Я перебрасываю через его плечо спутанную прядь волос, дотрагиваюсь до кожи, покрытой испариной, и меня охватывает эфемерное мимолетное чувство, что мы с ним одно целое и я все могу понять.

– Нет, правда, – говорю я, – это неважно.

Видимо, убедившись, что я не лгу, Чезаре снова устраивается поудобнее на ложе из подушек. Притянув меня к себе так, что я лежу, слушая ухом его сердце, он говорит:

– В таком случае я расскажу тебе об Урбино. А когда закончу, мы будем готовы опять заняться любовью. И обещаю, в следующий раз я справлюсь лучше.

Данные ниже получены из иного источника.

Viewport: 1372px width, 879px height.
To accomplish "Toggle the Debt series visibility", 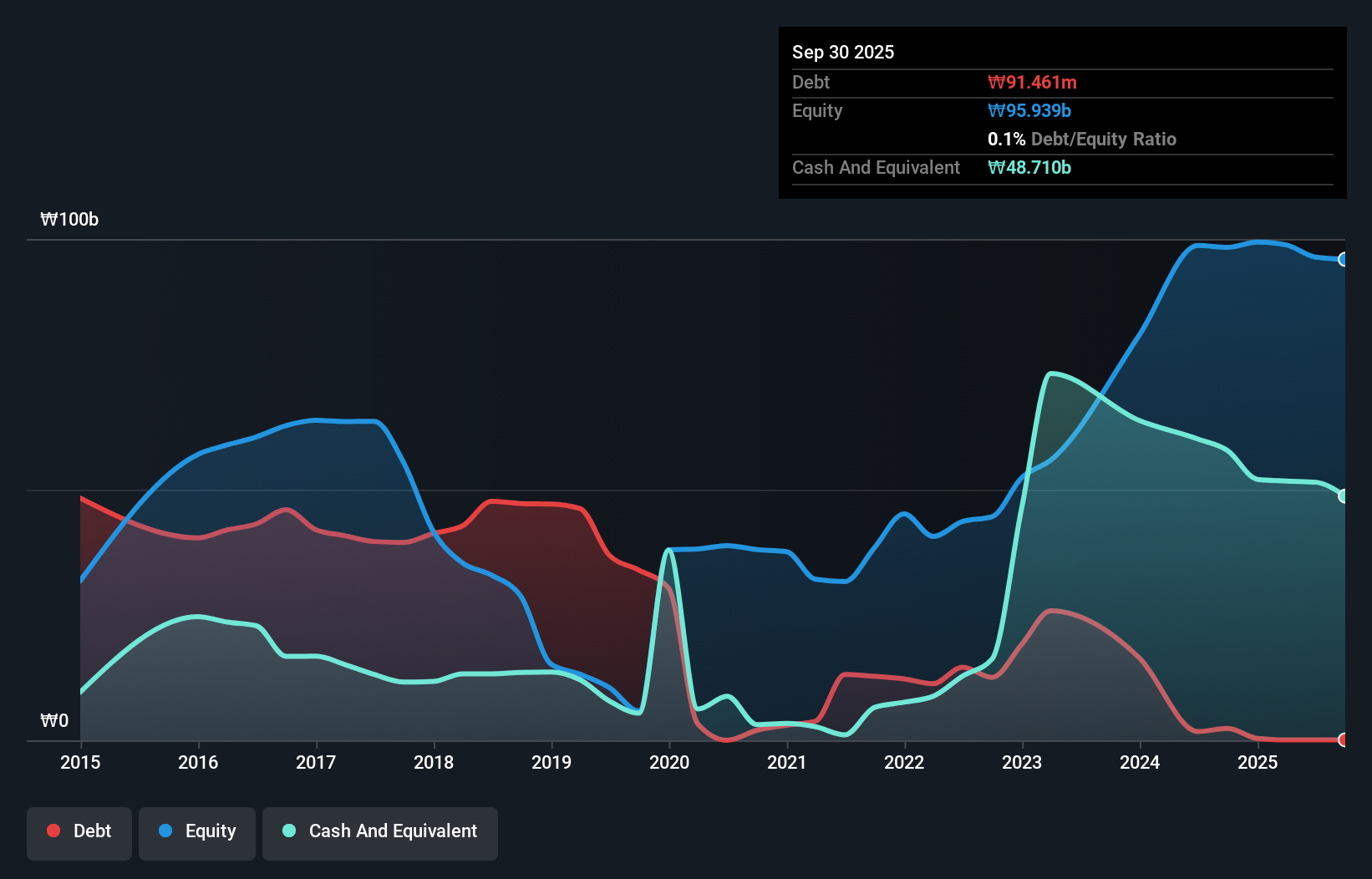I will click(x=79, y=831).
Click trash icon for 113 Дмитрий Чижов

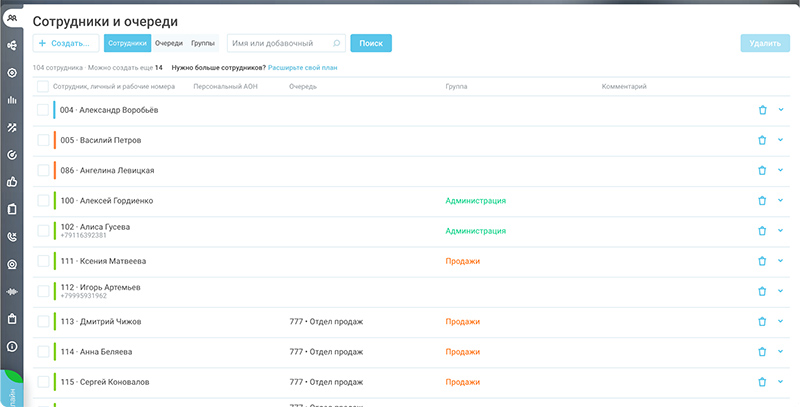pyautogui.click(x=762, y=322)
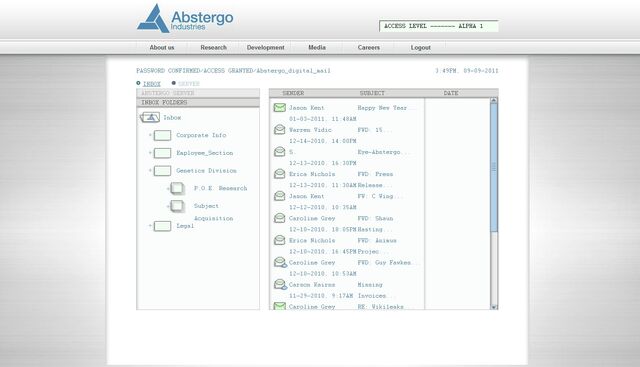
Task: Open the About us navigation link
Action: click(x=162, y=47)
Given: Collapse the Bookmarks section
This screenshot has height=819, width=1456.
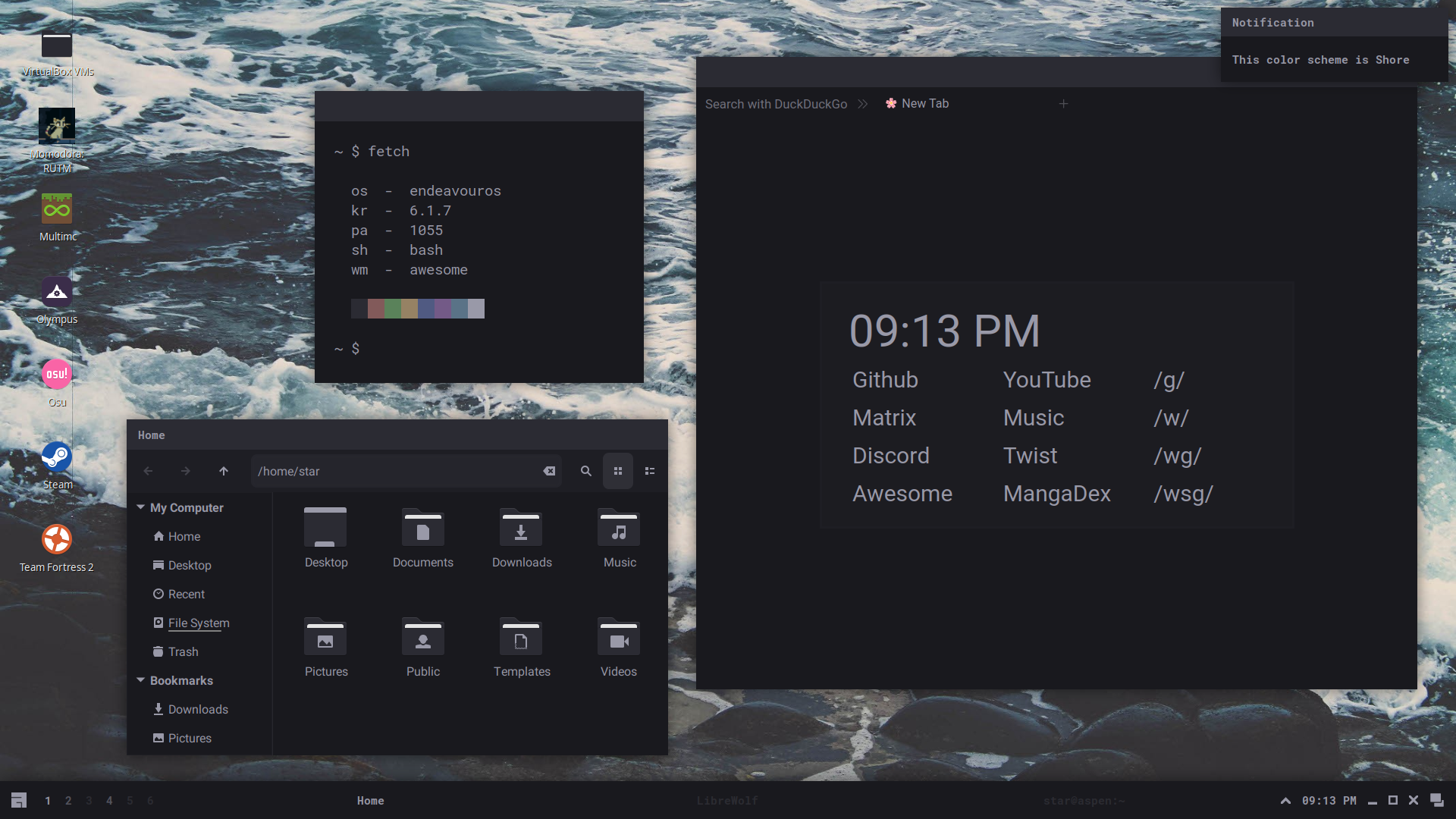Looking at the screenshot, I should pos(141,680).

Во время рассказа он гладит меня по волосам, длинными неспешными движениями проводит рукой вдоль всей спины и задерживается на секунду у вершины ягодиц, а потом повторяет все снова.

– Ты помнишь, – таинственно начинает он, будто собирается рассказывать сказку, – как французы захватили Рим?

– Смутно. Я была тогда совсем маленькой. Иудеи собрали собственные добровольческие отряды и действовали довольно успешно. Французы, по-моему, почти не трогали нас.

– А мне тогда исполнилось девятнадцать. Я только получил кардинальское звание. У меня имелась докторская степень по каноническому праву, но не было меча. Хуан жил в Испании, Лукреция со своим мужем Сфорца – в Пезаро, Джоффре… Не помню, что там с Джоффре. Впрочем, он был в то время всего лишь ребенком. Так что оставались мы с понтификом и горстка старых священников. Нам пришлось спасаться в Сант-Анджело. Понтифик привел с собой также Джулию Фарнезе и мою мать. – Чезаре хохочет и начинает говорить тоном придворного сплетника, уговаривающего гостей посетить салон Фьямметты. – Представляешь? Бедный мастер Бурчард, отказавшийся покинуть Папу Римского в столь тяжелый час, совсем потерял голову, пытаясь рассадить за столом гостей по рангу. Джулия была в то время фавориткой, но, с другой стороны, мама была матерью его любимых детей. В общем, пока женщины стервозничали, а отец и другие кардиналы планировали, как им вступить в переговоры с Карлом, я наблюдал за его армией. Такого огромного войска в Италии прежде не видели. Они шли через Порто-дель-Пополо до глубокой ночи, и я ни разу не заметил, чтобы с ноги сбился хотя бы один солдат. А жерло у их пушки было размером с человеческую голову. С подобной армией даже тот слюнявый маленький урод мог делать все, что хочет. Знаешь, Виоланта, у меня руки и ноги начинали гудеть, пока я скрывался за толстыми стенами в ужасных комнатах Сант-Анджело, думая, чего бы мог добиться с таким войском. Я даже падал, путаясь в новом кардинальском облачении, и мать выговаривала мне за мою неуклюжесть.